(Trinidad Guardian) Riot police were called to the Immigration Detention Centre (IDC) in Aripo yesterday after a “normal” demonstration by frustrated Nigerian detainees turned into a hostage-like situation.
Immigration and police officers on duty around 3.30 pm had to send out an “SOS” call to their colleagues after the group of detainees crowded the south and north corridors of the centre in protest over what they called their “unlawful detention” and inhumane conditions.
Armed with rubber bullets and tear gas, the riot police who arrived could not stop some ten Nigerians and others from Ghana and Senegal from forming a human barricade along the corridors. The Africans vowed to “stand as one” as they blocked officers from entering the main area where they were protesting.
The T&T Guardian was told two Immigration officers were confronted by the protesting group. This situation was similar to one that occurred about three days ago, where a group of Venezuelan detainees confronted Immigration officers about the same issues.
An African detainee at the IDC told the T&T Guardian via cellphone that he saw about 15 police vans arrive at the facility to restore peace.
“Some of the fellas went through the gate and we lost sight of them…it had real police…they come inside with gun and ting and rubber bullet and tear gas to use on we, but we stand as one and we block the gates so they couldn’t enter,” he said.
“The Nigerians, about ten of them, were just outside the gate and the police gone with them. We are afraid now as to what may happen to them.”
A Venezuelan detainee said many of them were also beaten during the incident.
“It has too much problem in here…they want to lock all we in one room with no breathing space and no water. We will die.”
An Immigration officer, who did want to be identified, confirmed that senior Immigration officials were later called out to the facility along with the police, who subsequently took ten Nigerians into custody.
The detainees were taken to the Arima Police Station, but up to press time no charges had been laid against them.
In the previous incident earlier this week, seven Venezuelan nationals allegedly confronted guards at the facility over their delayed detention and poor treatment. That incident had already forced a heightened police presence at the facility.
One of the Venezuelan detainees, through an attorney, sent a message to the T&T Guardian saying they were only trying to highlight their mistreatment at the facility and the fact that their matters were dragging along through the courts.
The detainee alleged they were beaten, denied medication, given spoilt food and only one bottle of water a day at the facility.
Last month, the Venezuelans at the centre staged a hunger strike to protest for their freedom.
A video circulated on social media on May 30 meanwhile showed the Venezuelans at the centre standing united singing their national anthem in a form of protest.
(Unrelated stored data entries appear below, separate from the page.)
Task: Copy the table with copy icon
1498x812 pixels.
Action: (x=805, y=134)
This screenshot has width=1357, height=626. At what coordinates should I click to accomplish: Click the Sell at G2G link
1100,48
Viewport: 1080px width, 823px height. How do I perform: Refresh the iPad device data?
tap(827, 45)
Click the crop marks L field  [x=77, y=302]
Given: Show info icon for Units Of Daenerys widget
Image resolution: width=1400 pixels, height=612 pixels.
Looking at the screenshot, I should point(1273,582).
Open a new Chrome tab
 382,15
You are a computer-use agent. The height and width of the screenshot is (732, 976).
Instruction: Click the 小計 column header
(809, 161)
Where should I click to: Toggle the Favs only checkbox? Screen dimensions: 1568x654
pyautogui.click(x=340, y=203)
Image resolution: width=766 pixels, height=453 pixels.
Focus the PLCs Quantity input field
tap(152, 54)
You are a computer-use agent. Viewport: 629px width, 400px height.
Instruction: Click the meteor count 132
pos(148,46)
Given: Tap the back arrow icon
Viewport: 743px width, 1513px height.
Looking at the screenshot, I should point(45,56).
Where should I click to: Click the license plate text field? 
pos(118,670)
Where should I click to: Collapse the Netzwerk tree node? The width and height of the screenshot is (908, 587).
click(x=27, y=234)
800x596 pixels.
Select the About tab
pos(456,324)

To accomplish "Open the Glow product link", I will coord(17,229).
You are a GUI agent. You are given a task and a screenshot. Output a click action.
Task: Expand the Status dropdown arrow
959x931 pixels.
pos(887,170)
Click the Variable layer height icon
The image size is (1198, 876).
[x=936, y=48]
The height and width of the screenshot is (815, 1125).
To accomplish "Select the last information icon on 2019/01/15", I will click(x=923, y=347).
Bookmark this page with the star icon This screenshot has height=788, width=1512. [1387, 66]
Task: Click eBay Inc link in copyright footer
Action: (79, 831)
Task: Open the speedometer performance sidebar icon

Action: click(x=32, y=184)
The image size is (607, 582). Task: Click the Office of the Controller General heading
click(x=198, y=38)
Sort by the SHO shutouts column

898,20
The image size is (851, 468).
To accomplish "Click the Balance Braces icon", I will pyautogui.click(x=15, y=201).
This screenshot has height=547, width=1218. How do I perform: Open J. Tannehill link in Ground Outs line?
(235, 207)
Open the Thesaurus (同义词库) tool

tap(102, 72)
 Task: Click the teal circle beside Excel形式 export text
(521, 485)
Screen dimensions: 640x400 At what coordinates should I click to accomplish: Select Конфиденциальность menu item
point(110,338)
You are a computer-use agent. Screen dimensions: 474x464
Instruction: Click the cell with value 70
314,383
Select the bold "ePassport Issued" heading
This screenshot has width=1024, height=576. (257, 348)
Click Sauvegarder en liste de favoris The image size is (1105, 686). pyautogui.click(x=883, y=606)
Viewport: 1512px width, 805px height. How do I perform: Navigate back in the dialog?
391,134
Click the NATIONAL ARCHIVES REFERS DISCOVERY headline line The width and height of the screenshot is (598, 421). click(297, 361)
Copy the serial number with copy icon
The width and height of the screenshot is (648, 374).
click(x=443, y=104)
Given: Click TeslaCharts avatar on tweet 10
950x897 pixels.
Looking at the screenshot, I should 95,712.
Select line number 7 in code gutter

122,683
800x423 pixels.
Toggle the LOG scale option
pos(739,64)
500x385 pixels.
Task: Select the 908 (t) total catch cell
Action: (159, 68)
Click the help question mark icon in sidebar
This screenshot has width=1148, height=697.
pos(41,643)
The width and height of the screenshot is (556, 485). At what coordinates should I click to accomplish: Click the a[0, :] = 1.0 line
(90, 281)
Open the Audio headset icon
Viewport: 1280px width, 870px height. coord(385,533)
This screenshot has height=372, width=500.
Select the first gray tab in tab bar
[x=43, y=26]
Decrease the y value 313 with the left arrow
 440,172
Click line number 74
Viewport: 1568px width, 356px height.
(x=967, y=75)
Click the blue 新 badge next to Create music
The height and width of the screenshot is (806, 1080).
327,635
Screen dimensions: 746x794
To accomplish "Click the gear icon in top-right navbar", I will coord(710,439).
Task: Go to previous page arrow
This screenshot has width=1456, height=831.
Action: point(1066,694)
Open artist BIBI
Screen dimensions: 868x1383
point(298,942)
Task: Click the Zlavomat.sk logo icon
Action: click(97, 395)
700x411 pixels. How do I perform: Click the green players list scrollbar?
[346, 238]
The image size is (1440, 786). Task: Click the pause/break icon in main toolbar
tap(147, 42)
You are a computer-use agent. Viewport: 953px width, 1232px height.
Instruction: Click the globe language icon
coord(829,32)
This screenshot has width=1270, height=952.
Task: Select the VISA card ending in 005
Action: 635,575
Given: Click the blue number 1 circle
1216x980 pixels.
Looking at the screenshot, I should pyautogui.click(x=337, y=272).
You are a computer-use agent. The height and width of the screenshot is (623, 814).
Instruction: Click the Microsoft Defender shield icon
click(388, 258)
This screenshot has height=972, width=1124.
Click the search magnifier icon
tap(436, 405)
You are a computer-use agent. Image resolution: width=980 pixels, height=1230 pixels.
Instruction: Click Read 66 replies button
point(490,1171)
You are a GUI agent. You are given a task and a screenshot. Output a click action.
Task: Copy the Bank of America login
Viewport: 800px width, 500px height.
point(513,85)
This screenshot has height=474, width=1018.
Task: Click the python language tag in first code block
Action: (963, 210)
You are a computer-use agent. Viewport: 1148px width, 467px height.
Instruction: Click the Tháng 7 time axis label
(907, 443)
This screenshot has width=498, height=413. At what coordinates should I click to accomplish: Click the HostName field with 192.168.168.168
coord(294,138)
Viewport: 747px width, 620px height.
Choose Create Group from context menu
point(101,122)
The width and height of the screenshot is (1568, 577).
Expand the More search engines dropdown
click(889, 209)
They are seeking either asylum or the opportunity to be returned to their homeland.
On August 18, 2017, Cuban refugee Yoandri Avila Cruz threatened to sue the Immigration Division for his unlawful detention at the IDC since March 2017. In a pre-action protocol letter sent to acting Chief Immigration Officer Charmaine Gandhi-Andrews, attorneys representing Cruz called on the division to justify his lengthy detention.
Cruz’s lawyer Elena de Silva contended his continued detention was unlawful. She has blamed the division’s delay in processing his application for refugee status for her client’s continued detention.
Efforts to reach Minister of National Security Edmund Dillon last evening were unsuccessful as calls to his cell phone went unanswered.
Calls to the Chief Immigration Officer Gandhi-Andrews went straight to voicemail, but she is said to be currently out of the country on training.